EXCERTO DO DOCUMENTO =
┌────────
Noutro estudo examinámos todas as camadas de células dentro do córtex entorrinal dos SuperAgers e medimos meticulosamente o tamanho dos neurónios. Descobrimos que na camada dois, que é a camada mais importante para a transmissão de informações, os SuperAgers tinham neurónios do córtex entorrinal enormes, volumosos, intactos, bonitos e gigantescos. Foi uma descoberta incrível, porque os seus neurónios entorrinais eram ainda maiores do que os de indivíduos muito mais jovens, alguns até na casa dos 30 anos. Isso indicou-nos que há um componente de integridade estrutural em jogo — como a arquitetura, os ossos, o esqueleto do próprio neurónio é mais resistente.

Estamos a expandir os estudos sobre esses neurónios para compreender as suas características bioquímicas, determinar o que os torna especiais e verificar se essas características também se encontram noutros tipos de neurónios no cérebro dos SuperAgers. Será que esses mesmos neurónios são particularmente vulneráveis nas pessoas com doença de Alzheimer e, em caso afirmativo, como e porquê?
└────────
DADOS DE ORIGEM =
┌────────
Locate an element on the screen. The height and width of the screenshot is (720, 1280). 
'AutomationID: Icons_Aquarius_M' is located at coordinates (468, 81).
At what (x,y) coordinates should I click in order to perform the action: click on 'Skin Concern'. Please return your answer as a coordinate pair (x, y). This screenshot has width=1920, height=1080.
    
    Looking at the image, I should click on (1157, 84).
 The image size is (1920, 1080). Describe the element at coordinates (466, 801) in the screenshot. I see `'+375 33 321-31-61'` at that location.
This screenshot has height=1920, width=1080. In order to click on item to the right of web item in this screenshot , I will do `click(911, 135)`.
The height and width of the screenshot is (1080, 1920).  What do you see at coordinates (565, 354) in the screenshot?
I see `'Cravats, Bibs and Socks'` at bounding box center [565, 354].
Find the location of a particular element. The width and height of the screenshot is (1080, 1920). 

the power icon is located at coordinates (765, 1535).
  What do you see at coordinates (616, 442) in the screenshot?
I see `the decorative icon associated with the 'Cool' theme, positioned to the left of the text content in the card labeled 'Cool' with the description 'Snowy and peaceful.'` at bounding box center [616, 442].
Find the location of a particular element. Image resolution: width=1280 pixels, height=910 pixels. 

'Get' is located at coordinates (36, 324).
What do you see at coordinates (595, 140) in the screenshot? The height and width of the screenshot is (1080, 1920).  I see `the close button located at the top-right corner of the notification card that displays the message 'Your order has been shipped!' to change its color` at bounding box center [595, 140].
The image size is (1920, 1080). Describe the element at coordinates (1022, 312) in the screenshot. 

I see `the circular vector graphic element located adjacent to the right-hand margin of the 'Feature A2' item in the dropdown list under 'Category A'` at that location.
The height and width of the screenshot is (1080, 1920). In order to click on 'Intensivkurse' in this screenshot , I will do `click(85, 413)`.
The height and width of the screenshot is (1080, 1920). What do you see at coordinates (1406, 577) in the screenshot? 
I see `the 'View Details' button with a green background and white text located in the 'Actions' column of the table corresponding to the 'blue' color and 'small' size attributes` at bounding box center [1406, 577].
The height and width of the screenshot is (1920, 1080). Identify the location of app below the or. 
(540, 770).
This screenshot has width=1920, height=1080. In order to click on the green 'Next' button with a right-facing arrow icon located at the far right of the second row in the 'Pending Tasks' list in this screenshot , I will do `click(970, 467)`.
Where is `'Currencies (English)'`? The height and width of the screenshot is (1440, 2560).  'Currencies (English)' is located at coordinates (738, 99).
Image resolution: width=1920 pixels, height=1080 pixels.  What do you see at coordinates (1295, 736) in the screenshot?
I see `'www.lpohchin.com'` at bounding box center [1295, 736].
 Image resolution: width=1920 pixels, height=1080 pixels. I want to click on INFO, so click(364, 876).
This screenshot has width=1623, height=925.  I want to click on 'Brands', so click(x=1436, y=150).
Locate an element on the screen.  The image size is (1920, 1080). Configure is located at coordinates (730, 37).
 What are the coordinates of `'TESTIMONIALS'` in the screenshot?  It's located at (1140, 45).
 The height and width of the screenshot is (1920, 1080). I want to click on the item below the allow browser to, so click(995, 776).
└────────
EXERCÍCIO =
No excerto sobre os SuperAgers, em que camada do córtex entorrinal foram encontrados os neurónios enormes e intactos? Os registos provêm de uma fonte diferente da do excerto.

RESOLUÇÃO =
Na camada dois, a mais importante para a transmissão de informações.